# First Hollow Form



## mrcook4570 (Apr 29, 2007)

Lignum vitae with a macassar ebony collar.


----------



## Ligget (Apr 29, 2007)

Stan that is absolutly beautiful, it really is fantastic work! [][]


----------



## bradh (Apr 29, 2007)

Beatifully done !!!!


----------



## papaturner (Apr 29, 2007)

BEAUTIFUL! You`ve got it togeather!    Peeey


----------



## wood-of-1kind (Apr 29, 2007)

A work of 'art' Stan. Looks incredible from this side of the border.

Regards,

-Peter-[]


----------



## fiferb (Apr 29, 2007)

WOW![]


----------



## BigRob777 (Apr 29, 2007)

Ahh, my favorite wood.  Very nice job Stan.  I like the collar too, with sweeping sides it's very sleek.  I especially like the cross-hatch type graining in Lignum Vitae.  I have loads of it covering my desk.
Rob


----------



## GaryMGg (Apr 30, 2007)

Gorgeous. Nice form.


----------



## exoticwo (Apr 30, 2007)

Very nice looking piece, good job on first try, I am sure you will be doing more!! You did a great job with the grain oreintation.
If I my suggest, the curve on the side seems to flatten out and even returns out at the foot. Not a big deal but the eye catches things like this and in our minds its an instant like of dislike judgement that takes place. We subconsinously judge thing all the time using all our senses. Anyways, just something to work on if you like.


----------



## JimGo (Apr 30, 2007)

That's a beauty, Stan!  Where did you find a hunk of LV like that!?!?!


----------



## NavyDiver (Apr 30, 2007)

Fantastic work!


----------



## awinegar17175442 (Apr 30, 2007)

sweet looking; nice job[8D]


----------



## Rojo22 (Apr 30, 2007)

Nice piece of work!  The wood is fantastic, and the shape and proportions are excellent!


----------



## MDWine (May 1, 2007)

Very nicely done... Nice wood, great color, bet it smelled great!!!

congrats!


----------



## byounghusband (May 1, 2007)

Stan,
That is BEAUTIFUL!!  I hope to manage something like that one of these days!![]
Is that collar all one piece or does the center sit in the ebony rim?


----------



## alamocdc (May 1, 2007)

Oh my, Stan, that is beautimus!


----------



## huntersilver (May 1, 2007)

Wow, that is awesome!


----------



## Pompeyite (May 5, 2007)

Nice one Stan.[8D]


----------

**GIVEN ENTRIES**
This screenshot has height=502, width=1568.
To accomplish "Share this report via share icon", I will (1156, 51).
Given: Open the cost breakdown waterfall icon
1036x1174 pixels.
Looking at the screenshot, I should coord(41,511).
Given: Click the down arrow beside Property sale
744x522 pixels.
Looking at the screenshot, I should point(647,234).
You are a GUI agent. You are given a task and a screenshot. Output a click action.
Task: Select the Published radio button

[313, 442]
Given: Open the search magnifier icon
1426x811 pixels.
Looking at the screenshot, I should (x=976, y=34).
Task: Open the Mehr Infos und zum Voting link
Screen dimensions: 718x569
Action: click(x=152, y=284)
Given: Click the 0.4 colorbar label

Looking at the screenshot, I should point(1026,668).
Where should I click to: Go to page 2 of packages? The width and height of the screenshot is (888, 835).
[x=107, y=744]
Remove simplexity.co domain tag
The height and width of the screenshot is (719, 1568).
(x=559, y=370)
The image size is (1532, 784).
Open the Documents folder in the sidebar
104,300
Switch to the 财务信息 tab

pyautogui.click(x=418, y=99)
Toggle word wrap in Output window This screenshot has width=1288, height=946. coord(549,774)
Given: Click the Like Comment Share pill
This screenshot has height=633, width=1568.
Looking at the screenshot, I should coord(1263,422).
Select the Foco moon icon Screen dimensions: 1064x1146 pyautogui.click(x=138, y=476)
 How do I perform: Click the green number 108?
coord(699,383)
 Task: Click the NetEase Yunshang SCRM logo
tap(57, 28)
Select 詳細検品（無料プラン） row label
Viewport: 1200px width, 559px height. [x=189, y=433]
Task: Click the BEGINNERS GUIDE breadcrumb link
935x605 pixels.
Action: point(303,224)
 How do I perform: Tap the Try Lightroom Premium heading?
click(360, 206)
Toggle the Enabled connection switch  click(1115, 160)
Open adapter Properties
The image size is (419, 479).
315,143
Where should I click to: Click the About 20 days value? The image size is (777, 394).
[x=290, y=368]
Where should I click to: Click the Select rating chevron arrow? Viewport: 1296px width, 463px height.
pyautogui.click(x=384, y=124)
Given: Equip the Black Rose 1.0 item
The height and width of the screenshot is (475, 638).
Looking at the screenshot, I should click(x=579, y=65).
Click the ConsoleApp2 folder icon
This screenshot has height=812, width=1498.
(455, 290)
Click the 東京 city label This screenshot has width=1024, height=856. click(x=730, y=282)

**AIM**
List the usernames of everyone who posted in the hollow form thread on May 1, 2007. None of the entries is needed here.

**SOLVED EXERCISE**
MDWine, byounghusband, alamocdc, huntersilver